You are viewing a single comment's thread from:

RE: Self Voting

in #project-smackdown7 years ago (edited)

Hi @inertia, I'm a collaborator with @l0k1 AKA @elfspice on this so I'll join in a little here.

If I number you points of contention, I would say #2 (arrogance) is subjective, #4 (spam scaling prob) needs research and #5 (appearance of scam) is speculative so I won't address them.

The other two though I will:

#1 - self voting is about peer review

While it's true that the bottom line will always be we are free to use our stake as we please (I'm a strong supporter of this), for me this point questions the validity of self voting being allowed as it is post-HF 19. It's clear that self voting is more rewarding since HF 19 so this is a problem, so much so that people are overly incentivized to vote for themselves over others.

Our position on this is supported by the whitepaper and while I am not confident I can say what the "culture" of Steemit is, "peer review" is certainly something which I wish to maintain.

From the whitepaper:

The challenge faced by Steem is deriving an algorithm for scoring individual contributions that most community members consider to be a fair assessment of the subjective value of each contribution. In a perfect world, community members would cooperate to rate each other’s contribution and derive a fair compensation. In the real world, algorithms must be designed in such a manner that they are resistant to intentional manipulation for profit. Any widespread abuse of the scoring system could cause community members to lose faith in the perceived fairness of the economic system.

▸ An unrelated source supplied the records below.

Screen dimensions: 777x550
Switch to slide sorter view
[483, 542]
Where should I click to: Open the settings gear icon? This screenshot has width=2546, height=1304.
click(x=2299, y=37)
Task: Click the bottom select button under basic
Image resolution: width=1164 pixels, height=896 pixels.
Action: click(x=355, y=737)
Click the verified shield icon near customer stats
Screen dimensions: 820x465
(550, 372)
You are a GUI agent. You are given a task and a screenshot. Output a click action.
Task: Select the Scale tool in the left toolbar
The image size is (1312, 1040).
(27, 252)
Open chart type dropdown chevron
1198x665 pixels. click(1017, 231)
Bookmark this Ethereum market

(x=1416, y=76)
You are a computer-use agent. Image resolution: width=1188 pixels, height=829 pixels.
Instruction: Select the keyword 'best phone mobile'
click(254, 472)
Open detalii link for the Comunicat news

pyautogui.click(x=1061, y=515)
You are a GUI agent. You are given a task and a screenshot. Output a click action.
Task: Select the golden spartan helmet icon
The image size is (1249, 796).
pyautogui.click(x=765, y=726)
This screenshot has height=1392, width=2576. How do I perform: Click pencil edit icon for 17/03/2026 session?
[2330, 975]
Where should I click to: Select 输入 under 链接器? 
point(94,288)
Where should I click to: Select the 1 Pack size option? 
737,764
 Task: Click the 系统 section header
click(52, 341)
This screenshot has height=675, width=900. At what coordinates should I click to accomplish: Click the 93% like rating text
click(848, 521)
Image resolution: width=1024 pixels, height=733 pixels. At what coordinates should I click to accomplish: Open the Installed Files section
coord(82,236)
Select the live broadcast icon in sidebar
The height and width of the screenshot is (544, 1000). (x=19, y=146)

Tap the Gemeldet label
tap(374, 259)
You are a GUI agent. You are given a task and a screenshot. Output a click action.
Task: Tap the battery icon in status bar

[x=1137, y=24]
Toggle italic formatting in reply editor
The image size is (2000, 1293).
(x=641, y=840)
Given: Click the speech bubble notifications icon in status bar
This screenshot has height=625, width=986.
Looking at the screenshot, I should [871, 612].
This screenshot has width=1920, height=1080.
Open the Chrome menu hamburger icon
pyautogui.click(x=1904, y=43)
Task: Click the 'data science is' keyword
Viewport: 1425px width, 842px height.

So while we can pressure people socially to follow this, the incentives have to be there, and that's the problem that needs to be addressed. Whether you listen or not to the rationale @l0k1 makes before such a change is your business as your stake is always yours. But we are promoting the idea of a system level correction.

#3 spam adds entropy

I agree the usage of the term "entropy" here is quite opaque. It refers to Shannon's information theory, where entropy is maximum when all outcomes of an information producing machine are equally likely. So I guess he is saying that spam is self similar information, and so adds entropy, because the more of it there is the more probable the next piece of information produced on the blockchain is similar.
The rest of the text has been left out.